Even though this memory belongs to Walls in the reflection of its singular experience, all of her siblings went through similar misfortunes as a result of their parents' incompetence. Hence, they grow stronger internally, both in their senses of self and into the arms of the one another. They became a little tribe, fighting their battle alongside each other, always careful to protect the weakest links. Even though their strong parallelism, their unique characters were never lost on the reader. Walls is the second oldest and the narrator of the story. She is intensely resilient and at no point does she lose her capability of being relatable. Lori is the big sister with a passion for puffy paints and art. She has the dream of moving to New York City, and this dream illuminates the lives of her younger siblings until the point it came to pass.

Brian is the only boy in a family of four and the second youngest. His tricks and a genuine sense of love and support for his older sister radiate throughout the culminating days before they leave for the city. He sleeps underneath an inflatable air mattress for nearly a decade to avoid rains falling through the cracks of their broken bedroom ceiling. The same love that Brian had later made him an excellent detective and a father.

Maureen is the pretty one and the youngest, she has many friends and can escape many of the family problems through the kindness of neighbours. However, this was not enough to keep her out of danger as her lack of resilience and self-awareness made ways for substance abuse later in life.
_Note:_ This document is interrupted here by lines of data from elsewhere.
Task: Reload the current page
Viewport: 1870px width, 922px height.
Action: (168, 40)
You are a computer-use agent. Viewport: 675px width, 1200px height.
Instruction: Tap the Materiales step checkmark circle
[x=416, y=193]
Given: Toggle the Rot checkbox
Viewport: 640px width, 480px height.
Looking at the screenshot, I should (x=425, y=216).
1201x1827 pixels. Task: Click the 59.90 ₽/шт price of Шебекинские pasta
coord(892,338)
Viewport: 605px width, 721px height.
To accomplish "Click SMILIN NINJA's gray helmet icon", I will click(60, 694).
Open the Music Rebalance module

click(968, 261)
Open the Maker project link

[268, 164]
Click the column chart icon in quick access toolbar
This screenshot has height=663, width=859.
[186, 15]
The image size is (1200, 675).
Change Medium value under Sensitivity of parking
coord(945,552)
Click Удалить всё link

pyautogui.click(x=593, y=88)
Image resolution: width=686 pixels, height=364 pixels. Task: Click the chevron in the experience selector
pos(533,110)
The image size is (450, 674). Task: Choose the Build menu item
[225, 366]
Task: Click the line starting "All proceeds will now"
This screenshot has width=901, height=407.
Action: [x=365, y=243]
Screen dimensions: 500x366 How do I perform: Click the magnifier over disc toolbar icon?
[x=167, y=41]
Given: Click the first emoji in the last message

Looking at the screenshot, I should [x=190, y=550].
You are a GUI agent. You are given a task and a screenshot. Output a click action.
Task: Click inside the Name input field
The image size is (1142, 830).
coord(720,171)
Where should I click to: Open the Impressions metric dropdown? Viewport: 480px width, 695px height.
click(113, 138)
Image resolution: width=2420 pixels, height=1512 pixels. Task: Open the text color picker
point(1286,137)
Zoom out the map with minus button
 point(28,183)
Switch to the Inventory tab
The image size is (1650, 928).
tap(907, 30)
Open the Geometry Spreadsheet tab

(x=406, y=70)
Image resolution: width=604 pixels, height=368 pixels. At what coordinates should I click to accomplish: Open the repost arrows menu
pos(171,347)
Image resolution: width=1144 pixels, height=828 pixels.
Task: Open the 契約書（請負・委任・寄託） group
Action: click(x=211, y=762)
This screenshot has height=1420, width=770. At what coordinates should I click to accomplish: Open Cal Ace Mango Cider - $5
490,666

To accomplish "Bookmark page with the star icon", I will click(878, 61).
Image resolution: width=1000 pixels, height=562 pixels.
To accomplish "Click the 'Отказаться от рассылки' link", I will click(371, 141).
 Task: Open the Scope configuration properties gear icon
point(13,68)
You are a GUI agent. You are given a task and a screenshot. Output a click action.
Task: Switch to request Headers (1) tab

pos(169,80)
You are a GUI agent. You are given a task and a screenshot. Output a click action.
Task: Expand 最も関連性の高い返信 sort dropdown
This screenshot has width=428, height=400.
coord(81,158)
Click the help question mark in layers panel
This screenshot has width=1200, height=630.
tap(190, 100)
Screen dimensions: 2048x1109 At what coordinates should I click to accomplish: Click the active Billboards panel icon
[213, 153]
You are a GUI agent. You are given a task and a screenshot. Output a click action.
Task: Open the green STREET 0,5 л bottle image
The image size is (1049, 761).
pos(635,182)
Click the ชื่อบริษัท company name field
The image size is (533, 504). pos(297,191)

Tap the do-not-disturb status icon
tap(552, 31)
In her efforts to shine a light on inadequacies of her parents as role models and productive member of the society and as loving and compassionate individuals with misguided motives, Walls wear her heart on her sleeve for the entire memoir. She acknowledges the intersectionalities of both their personas, without any sense of bitterness. Walls' love and understanding for her family are evident through these lines, "You should never hate anyone, even your worst enemies. Everyone has something good about them. You have to find the redeeming quality and love the person for that."

Taking immense care in this narrative, Walls created a story that provokes the complexity of the relationship between life, parenthood, and love, things that, if not cared for properly, can exist at the expense of one another. In her effort of transforming a tragic story into something beautiful, it was impossible not to accept the reality that no one's life is perfect and some experiences are far worse yet. In personal opinion, this book is worth reading.

Walls story is not out of this world or fictitious, but it is indeed different from other books you have read. She gives us an overview of events that happened in her everyday life, and for some, this is more interesting than a book about magic. This memoir brings us into a different world, and it is peculiar to realise that this is our world. People live like how Jeannette lives; some do it because they want to and others do it because they have to. No matter how you relate this book to the real world, it might change the way you look at things. The most memorable aspect of this work is that Walls achieves all of this without inheriting any of the troubled-childhood, coming-of-age stereotypes that are often peddled in the arena of memoirs.

Work Cited

Walls, Jeannette. The glass castle: A Memoir. 2005.